# [Document excerpt]
Closed tlyu closed 2 years ago

tlyu commented 2 years ago

The Model 100 keyscanner could likely enter a WDT reset loop if the watchdog timer issues a reset. This probably won't happen under normal usage, though. It's most likely if the bootloader enters command mode and then leaves via a watchdog reset. (For example, running the bootloader flashing sketch for the ATtinys, or pressing the bootloader trigger keys during reset, then timing out.)

This is a somewhat non-obvious consequence of facts documented in the datasheet, but never explicitly stated. If a watchdog reset occurs, all I/O registers are reset to their default values, forcing the watchdog timer to its smallest interval (approx. 15ms). Additionally, watchdog configuration updates will fail while WDRF is set, because the hardware won't clear WDE unless WDRF is cleared first.

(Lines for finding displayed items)
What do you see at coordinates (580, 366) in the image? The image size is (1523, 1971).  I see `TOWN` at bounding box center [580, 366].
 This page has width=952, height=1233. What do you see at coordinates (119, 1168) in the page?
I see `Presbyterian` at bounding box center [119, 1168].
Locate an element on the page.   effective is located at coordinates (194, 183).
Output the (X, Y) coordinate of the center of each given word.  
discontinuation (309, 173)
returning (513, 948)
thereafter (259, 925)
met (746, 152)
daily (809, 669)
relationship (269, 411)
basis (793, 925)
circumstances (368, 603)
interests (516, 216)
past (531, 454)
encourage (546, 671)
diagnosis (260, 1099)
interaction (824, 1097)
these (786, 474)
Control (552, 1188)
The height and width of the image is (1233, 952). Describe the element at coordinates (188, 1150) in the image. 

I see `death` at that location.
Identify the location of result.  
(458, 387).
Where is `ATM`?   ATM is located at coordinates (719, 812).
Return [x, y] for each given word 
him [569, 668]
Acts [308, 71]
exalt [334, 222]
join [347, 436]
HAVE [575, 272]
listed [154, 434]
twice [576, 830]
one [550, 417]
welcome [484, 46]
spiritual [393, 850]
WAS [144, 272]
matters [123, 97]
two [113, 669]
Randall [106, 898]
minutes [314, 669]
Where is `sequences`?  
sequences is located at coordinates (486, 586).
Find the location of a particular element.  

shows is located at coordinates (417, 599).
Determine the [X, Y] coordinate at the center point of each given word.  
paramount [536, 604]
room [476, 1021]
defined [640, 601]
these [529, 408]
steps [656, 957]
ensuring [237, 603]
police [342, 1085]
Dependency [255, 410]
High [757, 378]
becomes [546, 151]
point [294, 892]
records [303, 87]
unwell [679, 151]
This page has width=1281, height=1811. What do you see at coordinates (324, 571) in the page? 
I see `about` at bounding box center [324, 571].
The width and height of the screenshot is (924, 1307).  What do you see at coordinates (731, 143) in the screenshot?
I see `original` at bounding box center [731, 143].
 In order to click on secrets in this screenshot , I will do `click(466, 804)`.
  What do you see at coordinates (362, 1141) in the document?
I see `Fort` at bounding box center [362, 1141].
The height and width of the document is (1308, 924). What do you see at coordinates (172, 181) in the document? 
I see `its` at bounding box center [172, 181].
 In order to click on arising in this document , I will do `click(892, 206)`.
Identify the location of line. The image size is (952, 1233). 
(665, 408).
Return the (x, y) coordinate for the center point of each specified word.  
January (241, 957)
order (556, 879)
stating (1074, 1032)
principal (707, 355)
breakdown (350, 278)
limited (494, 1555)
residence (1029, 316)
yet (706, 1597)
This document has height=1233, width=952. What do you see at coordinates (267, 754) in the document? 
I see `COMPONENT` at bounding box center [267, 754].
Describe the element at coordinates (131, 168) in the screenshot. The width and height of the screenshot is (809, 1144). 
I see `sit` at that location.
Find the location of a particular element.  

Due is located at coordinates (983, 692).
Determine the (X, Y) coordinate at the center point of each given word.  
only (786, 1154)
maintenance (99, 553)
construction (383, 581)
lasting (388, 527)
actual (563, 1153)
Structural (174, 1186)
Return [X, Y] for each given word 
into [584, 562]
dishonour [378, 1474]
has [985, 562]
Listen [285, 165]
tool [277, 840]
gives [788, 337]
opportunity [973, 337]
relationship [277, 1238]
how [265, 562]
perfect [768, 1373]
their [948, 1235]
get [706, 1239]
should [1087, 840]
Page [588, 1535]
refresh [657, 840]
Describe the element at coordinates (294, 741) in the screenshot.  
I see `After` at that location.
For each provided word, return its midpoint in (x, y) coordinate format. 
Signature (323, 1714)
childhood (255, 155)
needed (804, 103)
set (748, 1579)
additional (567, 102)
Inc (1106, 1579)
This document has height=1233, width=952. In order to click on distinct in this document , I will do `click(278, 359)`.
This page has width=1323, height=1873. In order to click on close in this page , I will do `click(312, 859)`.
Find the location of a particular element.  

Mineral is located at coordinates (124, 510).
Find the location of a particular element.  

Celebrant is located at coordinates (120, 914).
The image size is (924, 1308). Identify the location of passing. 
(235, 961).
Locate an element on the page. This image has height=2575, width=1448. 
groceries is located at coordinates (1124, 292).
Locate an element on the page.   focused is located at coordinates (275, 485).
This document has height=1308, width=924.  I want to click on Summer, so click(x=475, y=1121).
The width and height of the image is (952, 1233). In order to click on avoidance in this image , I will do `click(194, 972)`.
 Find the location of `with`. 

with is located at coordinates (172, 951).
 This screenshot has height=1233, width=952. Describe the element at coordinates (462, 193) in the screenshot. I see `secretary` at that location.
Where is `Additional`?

# [Task statement]
In the watchdog reset note, take the part that opens with the words containing "Closed tlyu closed" and closes with "then timing out.)", and write it out again with "keyscanner" renamed to "key scanner". Work from the watchdog reset note alone.

# [Exercise output]
Closed tlyu closed 2 years ago

tlyu commented 2 years ago

The Model 100 key scanner could likely enter a WDT reset loop if the watchdog timer issues a reset. This probably won't happen under normal usage, though. It's most likely if the bootloader enters command mode and then leaves via a watchdog reset. (For example, running the bootloader flashing sketch for the ATtinys, or pressing the bootloader trigger keys during reset, then timing out.)